Output the rows between the one containing "Click the 89,288 overtime amount link" and the one containing "Action: pyautogui.click(x=253, y=375)", inclusive, as a Markdown table with the columns No. and Text, skipping any blank rows.

--- begin DATA ---

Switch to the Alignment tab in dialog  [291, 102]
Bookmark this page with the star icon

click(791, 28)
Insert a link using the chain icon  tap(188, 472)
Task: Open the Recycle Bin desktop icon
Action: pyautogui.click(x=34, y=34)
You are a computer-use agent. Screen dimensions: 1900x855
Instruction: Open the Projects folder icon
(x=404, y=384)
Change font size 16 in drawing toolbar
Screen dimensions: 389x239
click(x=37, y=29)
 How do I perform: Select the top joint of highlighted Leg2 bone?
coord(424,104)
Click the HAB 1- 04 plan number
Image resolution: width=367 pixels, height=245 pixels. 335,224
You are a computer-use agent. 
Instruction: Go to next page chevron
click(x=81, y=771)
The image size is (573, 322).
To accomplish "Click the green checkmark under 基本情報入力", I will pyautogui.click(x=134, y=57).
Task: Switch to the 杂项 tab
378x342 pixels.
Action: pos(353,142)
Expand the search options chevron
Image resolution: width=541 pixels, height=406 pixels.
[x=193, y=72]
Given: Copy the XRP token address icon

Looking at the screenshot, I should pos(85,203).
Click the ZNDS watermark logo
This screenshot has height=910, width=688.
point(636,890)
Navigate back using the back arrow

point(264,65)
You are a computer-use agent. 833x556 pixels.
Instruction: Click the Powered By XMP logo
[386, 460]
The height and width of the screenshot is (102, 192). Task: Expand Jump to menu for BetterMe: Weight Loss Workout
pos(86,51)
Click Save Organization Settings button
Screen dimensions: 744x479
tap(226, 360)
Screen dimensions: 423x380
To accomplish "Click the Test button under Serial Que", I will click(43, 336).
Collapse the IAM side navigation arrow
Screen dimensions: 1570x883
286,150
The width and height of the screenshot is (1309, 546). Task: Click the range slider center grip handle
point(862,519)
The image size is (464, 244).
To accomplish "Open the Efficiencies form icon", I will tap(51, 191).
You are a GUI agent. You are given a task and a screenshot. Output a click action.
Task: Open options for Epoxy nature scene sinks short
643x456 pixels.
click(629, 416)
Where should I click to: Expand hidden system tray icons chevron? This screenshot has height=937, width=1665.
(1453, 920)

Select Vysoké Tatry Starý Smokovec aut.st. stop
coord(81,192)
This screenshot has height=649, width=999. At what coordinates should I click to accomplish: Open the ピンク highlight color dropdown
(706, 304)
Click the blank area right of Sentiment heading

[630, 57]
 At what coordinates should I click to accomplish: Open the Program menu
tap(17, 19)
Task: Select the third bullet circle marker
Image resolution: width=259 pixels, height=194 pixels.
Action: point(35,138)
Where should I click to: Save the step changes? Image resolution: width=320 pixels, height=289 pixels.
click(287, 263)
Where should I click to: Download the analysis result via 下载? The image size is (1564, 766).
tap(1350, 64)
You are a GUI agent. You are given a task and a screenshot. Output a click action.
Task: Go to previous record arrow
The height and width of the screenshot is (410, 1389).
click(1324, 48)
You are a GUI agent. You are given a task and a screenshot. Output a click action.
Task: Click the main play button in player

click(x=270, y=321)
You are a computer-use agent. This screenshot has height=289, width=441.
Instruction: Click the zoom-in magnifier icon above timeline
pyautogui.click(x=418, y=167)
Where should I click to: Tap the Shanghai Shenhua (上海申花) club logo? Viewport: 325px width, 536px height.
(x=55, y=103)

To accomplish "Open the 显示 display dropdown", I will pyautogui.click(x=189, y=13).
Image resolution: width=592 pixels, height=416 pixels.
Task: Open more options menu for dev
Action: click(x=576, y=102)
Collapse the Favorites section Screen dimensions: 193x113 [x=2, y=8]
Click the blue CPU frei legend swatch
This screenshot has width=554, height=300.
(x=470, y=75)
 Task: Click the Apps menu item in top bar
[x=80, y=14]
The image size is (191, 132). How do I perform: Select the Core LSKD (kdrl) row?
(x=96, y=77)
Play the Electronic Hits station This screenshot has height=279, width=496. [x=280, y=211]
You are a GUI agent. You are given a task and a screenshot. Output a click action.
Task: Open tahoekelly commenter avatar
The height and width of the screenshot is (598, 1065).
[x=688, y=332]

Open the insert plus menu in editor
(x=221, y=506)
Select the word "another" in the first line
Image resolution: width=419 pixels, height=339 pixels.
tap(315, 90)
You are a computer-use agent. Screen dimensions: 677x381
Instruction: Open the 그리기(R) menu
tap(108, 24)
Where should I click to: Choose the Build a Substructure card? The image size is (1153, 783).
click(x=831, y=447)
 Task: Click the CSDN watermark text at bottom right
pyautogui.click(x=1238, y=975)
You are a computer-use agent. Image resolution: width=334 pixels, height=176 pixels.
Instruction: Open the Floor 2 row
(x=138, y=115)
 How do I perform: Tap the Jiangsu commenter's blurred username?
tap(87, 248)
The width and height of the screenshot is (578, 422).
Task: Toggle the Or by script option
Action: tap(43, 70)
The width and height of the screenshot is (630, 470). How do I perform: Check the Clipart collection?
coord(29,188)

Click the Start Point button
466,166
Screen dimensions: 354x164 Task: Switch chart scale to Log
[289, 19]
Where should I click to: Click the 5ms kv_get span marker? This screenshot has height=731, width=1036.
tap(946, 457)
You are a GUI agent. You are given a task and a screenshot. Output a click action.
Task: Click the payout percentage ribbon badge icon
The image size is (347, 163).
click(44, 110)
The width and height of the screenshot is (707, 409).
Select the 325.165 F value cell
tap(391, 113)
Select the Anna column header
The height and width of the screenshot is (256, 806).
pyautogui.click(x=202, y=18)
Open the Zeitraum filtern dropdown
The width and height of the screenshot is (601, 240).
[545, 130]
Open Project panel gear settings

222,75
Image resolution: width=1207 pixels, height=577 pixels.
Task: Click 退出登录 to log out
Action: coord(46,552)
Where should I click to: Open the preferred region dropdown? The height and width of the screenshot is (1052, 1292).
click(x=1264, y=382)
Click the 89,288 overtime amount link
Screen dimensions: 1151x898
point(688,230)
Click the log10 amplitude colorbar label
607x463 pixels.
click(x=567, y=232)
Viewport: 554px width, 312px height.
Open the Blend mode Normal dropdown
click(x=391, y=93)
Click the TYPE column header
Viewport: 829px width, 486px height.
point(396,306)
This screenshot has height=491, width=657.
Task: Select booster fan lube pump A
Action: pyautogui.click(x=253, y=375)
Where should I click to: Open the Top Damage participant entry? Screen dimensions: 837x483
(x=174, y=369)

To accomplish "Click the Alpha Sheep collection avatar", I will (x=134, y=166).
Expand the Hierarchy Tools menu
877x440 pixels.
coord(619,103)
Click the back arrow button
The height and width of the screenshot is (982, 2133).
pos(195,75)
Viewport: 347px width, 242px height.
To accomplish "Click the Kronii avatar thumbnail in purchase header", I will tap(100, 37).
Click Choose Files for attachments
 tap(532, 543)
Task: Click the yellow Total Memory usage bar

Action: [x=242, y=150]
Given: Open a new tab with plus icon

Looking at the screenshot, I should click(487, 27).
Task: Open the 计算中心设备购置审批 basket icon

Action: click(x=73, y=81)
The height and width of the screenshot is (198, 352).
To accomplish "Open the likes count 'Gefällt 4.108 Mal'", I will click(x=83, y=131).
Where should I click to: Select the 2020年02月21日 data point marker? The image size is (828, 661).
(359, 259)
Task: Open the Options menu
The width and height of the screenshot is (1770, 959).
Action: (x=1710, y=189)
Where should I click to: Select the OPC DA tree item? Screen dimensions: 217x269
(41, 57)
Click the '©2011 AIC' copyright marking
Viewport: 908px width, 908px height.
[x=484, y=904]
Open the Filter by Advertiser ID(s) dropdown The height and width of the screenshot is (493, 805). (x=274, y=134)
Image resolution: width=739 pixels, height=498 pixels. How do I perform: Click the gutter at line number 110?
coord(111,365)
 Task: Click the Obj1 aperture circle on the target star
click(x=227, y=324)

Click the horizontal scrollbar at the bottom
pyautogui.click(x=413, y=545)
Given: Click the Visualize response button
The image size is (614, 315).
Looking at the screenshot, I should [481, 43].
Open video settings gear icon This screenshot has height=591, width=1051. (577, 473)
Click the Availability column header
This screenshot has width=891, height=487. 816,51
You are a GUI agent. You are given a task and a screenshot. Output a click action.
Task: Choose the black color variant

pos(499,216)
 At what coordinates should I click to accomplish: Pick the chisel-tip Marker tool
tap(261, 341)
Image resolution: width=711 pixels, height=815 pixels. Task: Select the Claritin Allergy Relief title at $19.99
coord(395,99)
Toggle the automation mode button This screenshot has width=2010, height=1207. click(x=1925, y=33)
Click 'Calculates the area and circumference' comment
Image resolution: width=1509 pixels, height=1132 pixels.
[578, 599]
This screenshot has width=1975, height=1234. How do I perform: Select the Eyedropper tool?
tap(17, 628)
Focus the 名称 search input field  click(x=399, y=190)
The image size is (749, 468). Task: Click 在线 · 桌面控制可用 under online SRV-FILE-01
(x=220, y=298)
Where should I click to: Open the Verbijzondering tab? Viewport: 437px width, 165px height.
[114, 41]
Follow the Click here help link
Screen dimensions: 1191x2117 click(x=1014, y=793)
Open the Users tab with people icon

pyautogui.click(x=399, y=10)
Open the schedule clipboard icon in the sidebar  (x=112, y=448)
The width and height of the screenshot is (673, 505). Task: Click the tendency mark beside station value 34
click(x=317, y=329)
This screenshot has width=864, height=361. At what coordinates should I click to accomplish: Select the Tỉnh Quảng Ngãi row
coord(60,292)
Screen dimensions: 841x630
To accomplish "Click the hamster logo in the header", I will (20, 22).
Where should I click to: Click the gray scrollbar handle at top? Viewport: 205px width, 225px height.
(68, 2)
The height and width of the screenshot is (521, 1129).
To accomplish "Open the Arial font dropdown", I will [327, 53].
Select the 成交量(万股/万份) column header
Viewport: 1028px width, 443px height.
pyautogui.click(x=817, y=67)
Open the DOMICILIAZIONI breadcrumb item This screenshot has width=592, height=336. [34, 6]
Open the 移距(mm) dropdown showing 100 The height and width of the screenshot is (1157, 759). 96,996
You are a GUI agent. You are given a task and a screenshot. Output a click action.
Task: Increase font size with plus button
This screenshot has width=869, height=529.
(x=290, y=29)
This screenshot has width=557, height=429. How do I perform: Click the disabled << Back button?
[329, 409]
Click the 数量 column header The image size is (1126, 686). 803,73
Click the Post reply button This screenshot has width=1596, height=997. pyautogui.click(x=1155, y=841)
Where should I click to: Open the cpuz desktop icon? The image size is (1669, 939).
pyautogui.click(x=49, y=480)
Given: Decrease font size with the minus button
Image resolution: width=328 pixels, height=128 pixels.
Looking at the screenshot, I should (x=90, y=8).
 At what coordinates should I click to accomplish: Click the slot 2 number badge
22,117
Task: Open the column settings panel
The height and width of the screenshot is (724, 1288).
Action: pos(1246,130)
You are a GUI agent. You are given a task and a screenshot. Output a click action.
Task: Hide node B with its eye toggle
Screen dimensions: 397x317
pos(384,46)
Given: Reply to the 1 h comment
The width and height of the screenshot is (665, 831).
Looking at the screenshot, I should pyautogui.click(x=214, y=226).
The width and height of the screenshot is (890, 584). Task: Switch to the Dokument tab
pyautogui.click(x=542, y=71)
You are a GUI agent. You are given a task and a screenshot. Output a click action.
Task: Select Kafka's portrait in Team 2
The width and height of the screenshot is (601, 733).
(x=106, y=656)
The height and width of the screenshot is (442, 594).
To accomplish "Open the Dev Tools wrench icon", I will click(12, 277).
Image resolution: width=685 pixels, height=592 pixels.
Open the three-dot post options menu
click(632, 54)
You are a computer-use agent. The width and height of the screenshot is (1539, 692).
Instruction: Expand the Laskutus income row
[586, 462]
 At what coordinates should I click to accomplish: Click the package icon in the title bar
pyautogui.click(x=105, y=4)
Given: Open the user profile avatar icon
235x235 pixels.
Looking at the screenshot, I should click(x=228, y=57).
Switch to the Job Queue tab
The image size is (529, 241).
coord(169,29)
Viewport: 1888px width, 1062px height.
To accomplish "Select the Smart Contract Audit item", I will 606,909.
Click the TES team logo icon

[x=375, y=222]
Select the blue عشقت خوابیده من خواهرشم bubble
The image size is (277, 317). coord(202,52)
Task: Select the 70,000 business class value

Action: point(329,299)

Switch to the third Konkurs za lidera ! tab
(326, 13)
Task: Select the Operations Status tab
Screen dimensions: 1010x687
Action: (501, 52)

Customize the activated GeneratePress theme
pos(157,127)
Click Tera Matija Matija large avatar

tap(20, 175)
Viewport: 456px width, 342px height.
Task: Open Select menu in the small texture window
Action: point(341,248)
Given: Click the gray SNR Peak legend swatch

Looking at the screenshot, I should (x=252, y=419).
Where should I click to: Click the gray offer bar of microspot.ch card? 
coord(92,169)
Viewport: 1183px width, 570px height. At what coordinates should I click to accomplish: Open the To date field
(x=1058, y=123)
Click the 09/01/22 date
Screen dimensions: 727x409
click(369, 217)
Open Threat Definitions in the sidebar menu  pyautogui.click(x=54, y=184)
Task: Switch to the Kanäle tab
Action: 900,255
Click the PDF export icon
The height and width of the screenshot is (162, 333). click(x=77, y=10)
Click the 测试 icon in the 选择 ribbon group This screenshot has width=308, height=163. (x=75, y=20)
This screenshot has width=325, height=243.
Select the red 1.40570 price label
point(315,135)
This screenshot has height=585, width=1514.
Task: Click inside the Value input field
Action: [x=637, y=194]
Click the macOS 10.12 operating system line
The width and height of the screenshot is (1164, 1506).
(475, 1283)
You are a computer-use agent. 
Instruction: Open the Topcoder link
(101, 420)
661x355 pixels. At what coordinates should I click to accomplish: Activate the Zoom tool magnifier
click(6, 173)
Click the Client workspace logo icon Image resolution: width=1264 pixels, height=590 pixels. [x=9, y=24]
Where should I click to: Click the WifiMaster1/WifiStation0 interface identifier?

--- end DATA ---

- _RESULT FOR THIS EXERCISE_:
| No. | Text |
|---|---|
| 1 | Click the 89,288 overtime amount link |
| 2 | Screen dimensions: 1151x898 |
| 3 | point(688,230) |
| 4 | Click the log10 amplitude colorbar label |
| 5 | 607x463 pixels. |
| 6 | click(x=567, y=232) |
| 7 | Viewport: 554px width, 312px height. |
| 8 | Open the Blend mode Normal dropdown |
| 9 | click(x=391, y=93) |
| 10 | Click the TYPE column header |
| 11 | Viewport: 829px width, 486px height. |
| 12 | point(396,306) |
| 13 | This screenshot has height=491, width=657. |
| 14 | Task: Select booster fan lube pump A |
| 15 | Action: pyautogui.click(x=253, y=375) |